Quoted passage:

▬▬▬

Router content--the neck slots were cut on my router table, and the photo was taken on the same router table, with a 1/4" Whiteside zero clearance attached. Further, i was pretty set on picking up a Bosch Colt and plunge base, but that Makita kit looks like a great value--will have to look in person!!


----------



## papawd (Jan 5, 2011)

I have 5 different sanders and yes the Ridgid is the one I use the most....


----------



## cagenuts (May 8, 2010)

Phil P said:


> They went on sale in the UK last month, but we aren't being allowed the CX3 kit, only the CX2 kit (same as the CX3, but without the offset base?). I've asked a couple of mak dealers around here, but they haven't even seen one yet.


Wow, can't believe this. Here in deepest darkest Africa they are available. I bought one in September already. Like in the UK, we only have access to the CX2 kit but to be honest I don't think the off-set base is that useful. I have off-set Milescraft plates for my bigger routers so I doubt I will be missing this feature.

The router is absolutely beautiful to look at and to hold. Very comfortable in my hands and the feature I like most is the small plunge base. Very smooth action but the lever to lock the plunge is on the left side which is possibly a problem for those who are semi ambidextrous.

Anyway, looks great next to my other new Makita, the LB1200F Band Saw.

Can we post reviews on this forum?


----------



## Phil P (Jul 25, 2010)

cagenuts said:


> Wow, can't believe this. Here in deepest darkest Africa they are available. I bought one in September already.


Believe it, Hilton. They went on sale in September, but checking round this week nobody within about 25 miles of me has one, or has even ordered stock. Odd when you consider that within that radius we have two cities and several large towns. Makita items sometimes come late to the UK (e.g. the LS1016 SCMS saw) because Makita's UK manufacturing arm is bidding for assembly here (which is why we had to wait for over a year on that saw - at least they'd debugged it by the time we got it!)

▬▬▬

Things to do:
1) Quote the passage of the router forum thread that begins with the words "## cagenuts (May" and ends with "are semi ambidextrous.".
2) Present the entries as a numbered list, leaving out blank lines, starting from the line containing "產品證書 (193, 1083)" and continuing through the last of the entries.
The forum thread about routers has no connection to the entries that follow it.

▬▬▬

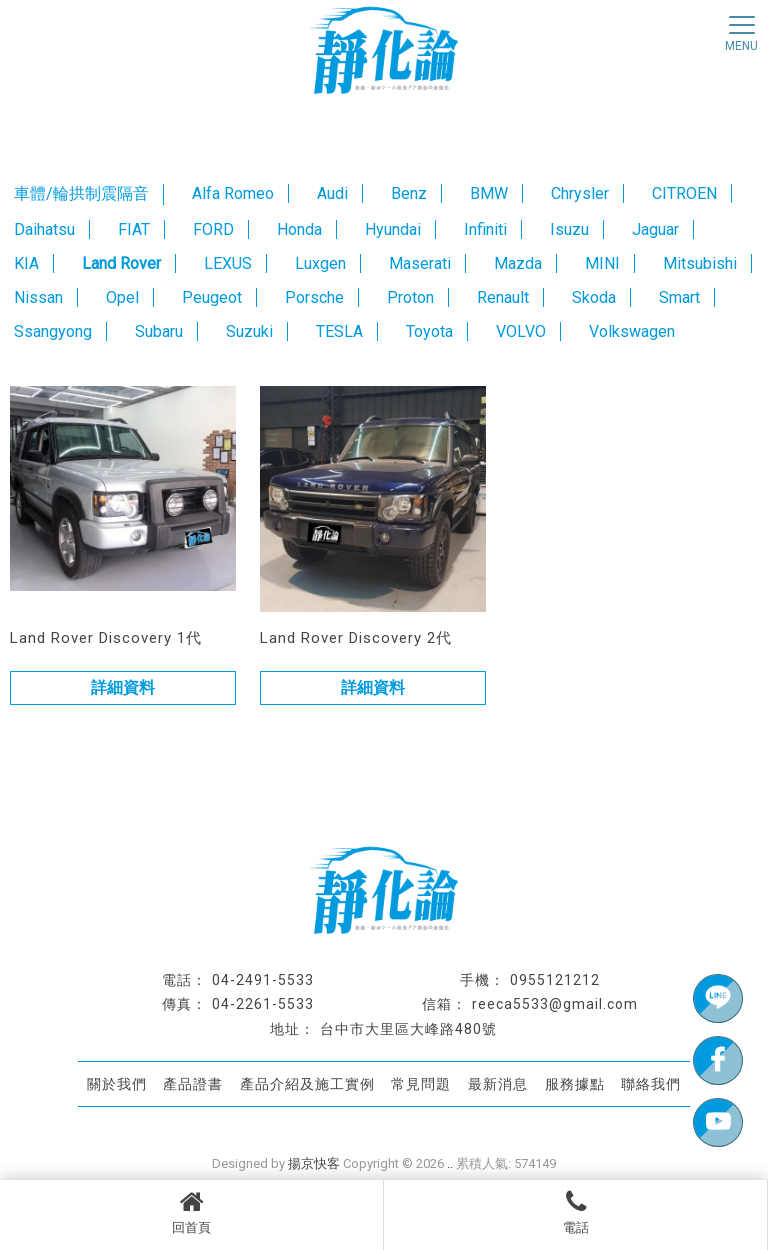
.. (450, 1163)
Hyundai (393, 229)
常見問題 (421, 1083)
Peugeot (212, 297)
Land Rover (121, 263)
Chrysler (580, 193)
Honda (299, 229)
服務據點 (575, 1083)
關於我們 (117, 1083)
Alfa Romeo (233, 193)
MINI (602, 263)
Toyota (429, 331)
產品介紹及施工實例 (307, 1083)
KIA (26, 263)
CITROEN (684, 193)
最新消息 (498, 1083)
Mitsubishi (700, 263)
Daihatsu (44, 229)
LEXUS (228, 263)
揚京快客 (314, 1163)
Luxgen (320, 263)
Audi (332, 193)
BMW (489, 193)
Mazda (518, 263)
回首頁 (191, 1212)
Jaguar (655, 229)
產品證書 (193, 1083)
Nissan (38, 297)
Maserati (420, 263)
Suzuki (249, 331)
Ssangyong (53, 331)
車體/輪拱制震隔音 (81, 193)
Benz (409, 193)
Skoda (594, 297)
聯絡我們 (651, 1083)
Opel (122, 297)
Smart (679, 297)
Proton (410, 297)
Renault (503, 297)
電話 (575, 1212)
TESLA (339, 331)
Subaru (159, 331)
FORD (213, 229)
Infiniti (485, 229)
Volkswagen (632, 331)
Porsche (314, 297)
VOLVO (521, 331)
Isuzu (569, 229)
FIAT (134, 229)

▬▬▬

Task responses:
1)
## cagenuts (May 8, 2010)

Phil P said:


> They went on sale in the UK last month, but we aren't being allowed the CX3 kit, only the CX2 kit (same as the CX3, but without the offset base?). I've asked a couple of mak dealers around here, but they haven't even seen one yet.


Wow, can't believe this. Here in deepest darkest Africa they are available. I bought one in September already. Like in the UK, we only have access to the CX2 kit but to be honest I don't think the off-set base is that useful. I have off-set Milescraft plates for my bigger routers so I doubt I will be missing this feature.

The router is absolutely beautiful to look at and to hold. Very comfortable in my hands and the feature I like most is the small plunge base. Very smooth action but the lever to lock the plunge is on the left side which is possibly a problem for those who are semi ambidextrous.

2)
1. 產品證書 (193, 1083)
2. Nissan (38, 297)
3. Maserati (420, 263)
4. Suzuki (249, 331)
5. Ssangyong (53, 331)
6. 車體/輪拱制震隔音 (81, 193)
7. Benz (409, 193)
8. Skoda (594, 297)
9. 聯絡我們 (651, 1083)
10. Opel (122, 297)
11. Smart (679, 297)
12. Proton (410, 297)
13. Renault (503, 297)
14. 電話 (575, 1212)
15. TESLA (339, 331)
16. Subaru (159, 331)
17. FORD (213, 229)
18. Infiniti (485, 229)
19. Volkswagen (632, 331)
20. Porsche (314, 297)
21. VOLVO (521, 331)
22. Isuzu (569, 229)
23. FIAT (134, 229)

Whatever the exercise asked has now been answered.